Marsala, condannato a 15 anni Alfonso Tumbarello, il medico di Messina Denaro durante la latitanza: accusato di falso e concorso esterno alla mafia

Per lui l'accusa aveva chiesto 18 anni di carcere. Tumbarello si sarebbe reso colpevole di aver validato ben 147 prescrizioni, destinate consapevolmente a Messina Denaro e non ad Andrea Bonafede

Alfonso Tumbarello, il medico che si prese in carico l'iter delle cure del boss mafioso Matteo Messina Denaro durante la sua latitanza, è stato condannato a 15 anni di carcere.
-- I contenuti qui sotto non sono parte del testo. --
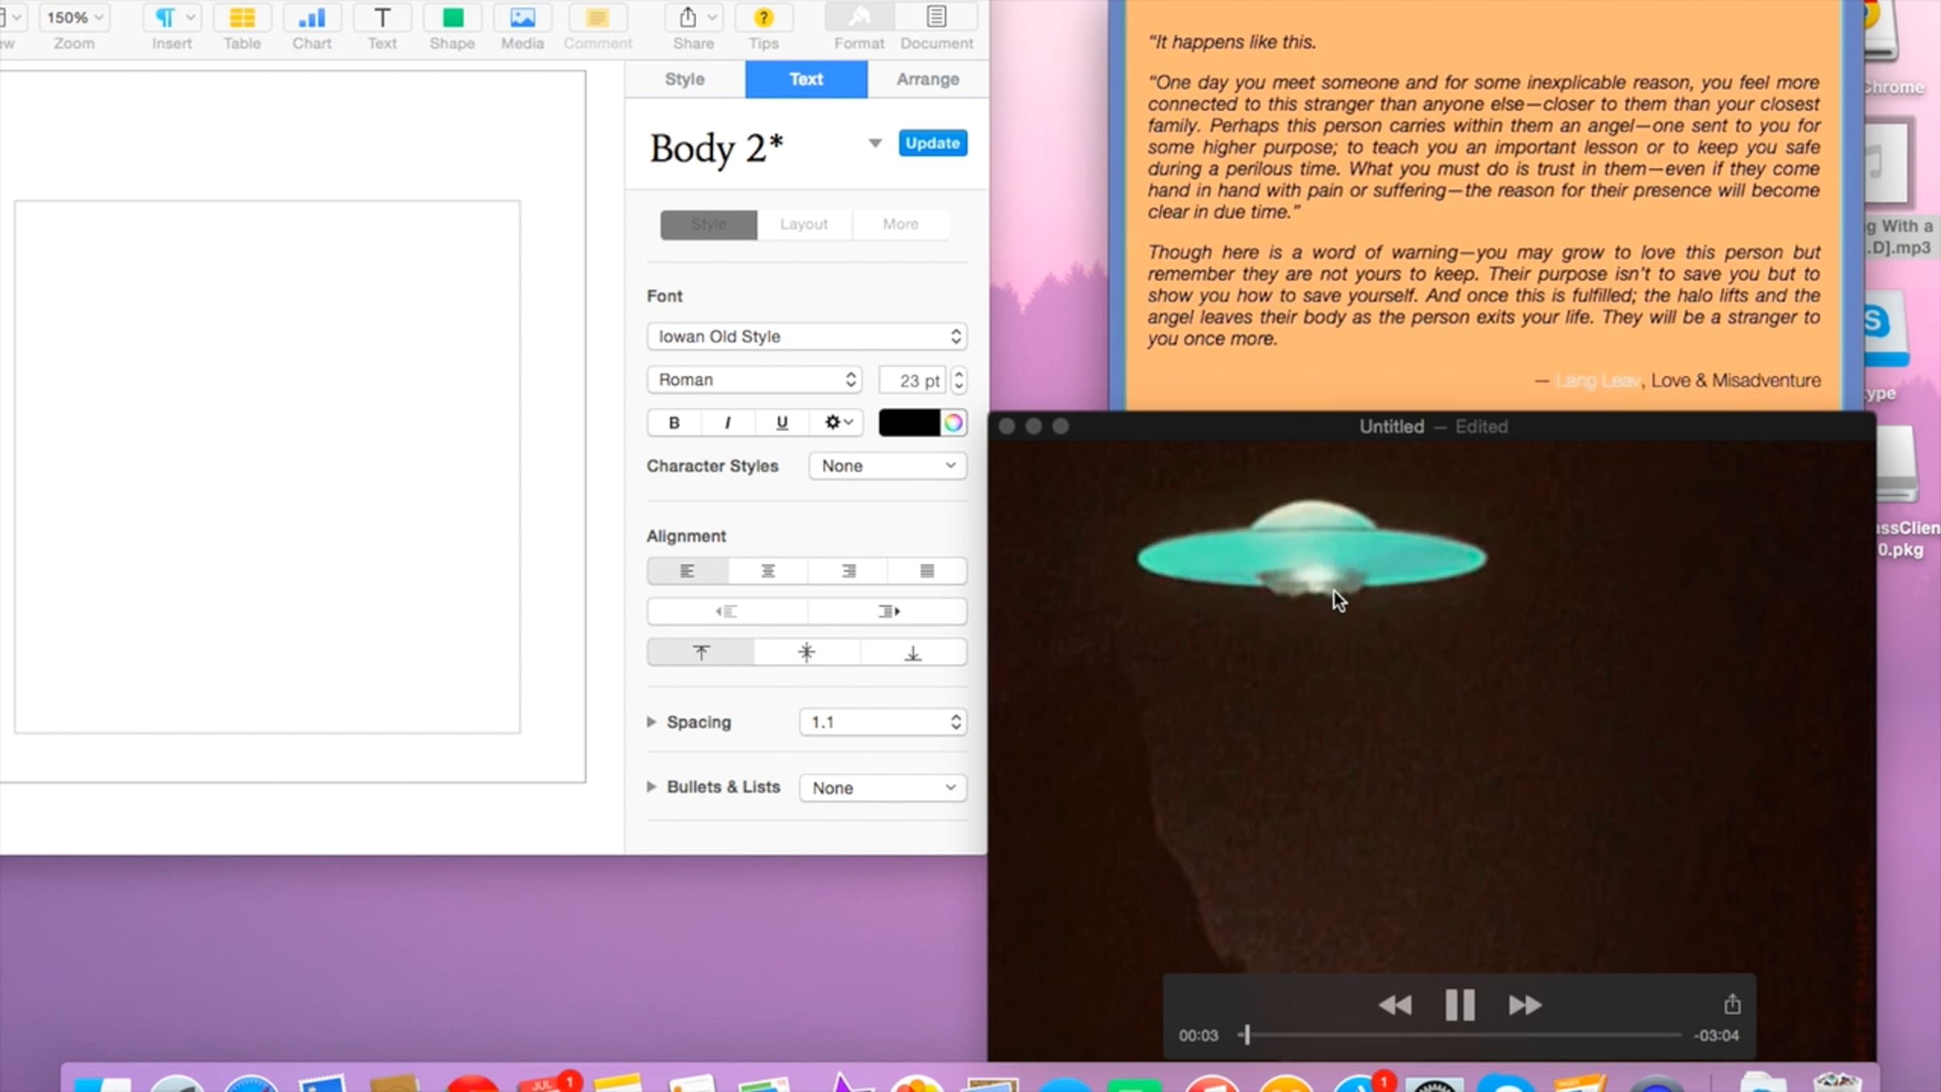Screen dimensions: 1941x1092
Task: Click the Shape toolbar icon
Action: tap(452, 19)
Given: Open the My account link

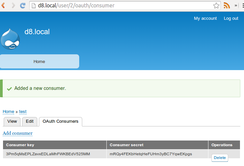Looking at the screenshot, I should tap(205, 18).
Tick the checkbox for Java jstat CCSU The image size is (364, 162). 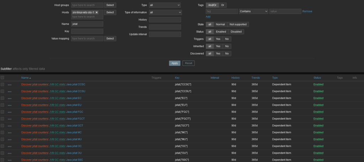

A deciderlo è stato il tribunale di Marsala, "alleggerendo" la pena rispetto a quanto chiesto dall'accusa, ovvero 18 anni.

Marsala, condannato a 15 anni Alfonso Tumbarello, il medico di Messina Denaro durante la latitanza: accusato di falso e concorso esterno alla mafia

L'accusa per Alfonso Tumbarello è di falsoconcorso esterno in associazione mafiosa: fu lui infatti che si prese cura del super latitante di Castelvetrano Messina Denaro dopo la scoperta del tumore al colon. Tumbarello, già ex politico in quanto consigliere provinciale e candidato alle regionali con l'Udc, era finito in galera meno di un mese dopo l'arresto di Messina Denaro, avvenuto il 16 gennaio 2023. Quindi, per limiti d'età, era passato - dopo cinque mesi di carcere - ai domiciliari.

Il processo a carico di Tumbarello era iniziato nel dicembre 2023 e l'accusa in giudizio, rappresentata dal pubblico ministero Gianluca de Leo, aveva lungamente dibattuto sulla colpevolezza del medico di base di Andrea Bonafede (alias Messina Denaro), nonché ex massone iscritto alla loggia "Valle di Cusa - Giovanni di Gangi" al Grande Oriente d'Italia. Per l'accusa, Tumbarello si era reso colpevole di aver validato 147 prescrizioni mediche per Messina Denaro, e non solo: secondo de Leo, aveva firmato un certificato medico per accedere a strutture sportive, nonché la richiesta di day service per una seduta di chemioterapia, e la prescrizione di una compressa di Tavor utile il giorno prima di una risonanza.

Evidenze che, secondo l'accusa, sono servite ad accertare come Tumbarello fosse perfettamente consapevole di avere in cura il boss stragista, facendo prescrizioni a due distinte persone (Messina Denaro e Bonafede) nonostante le generalità dichiarate fossero le stesse. Nella requisitoria, de Leo aveva inoltre ricordato all'organo giudicante il ruolo di mediatore avuto da Tumbarello tra Tonino Vaccarino, ex sindaco di Castelvetrano, e il fratello di Messina Denaro, Salvatore. La difesa, rappresentata dai legali Gioacchino Sbacchi e Giuseppe Pantaleo, sosteneva invece che l'assistito avesse validato ricette e prescrizioni mediche senza accorgersi che fossero destinate al mafioso: Andrea Bonafede era il solo destinatario delle cure - secondo loro -, né mai quest'ultimo si sarebbe recato di persona alla studio medico per simulare la malattia da tumore.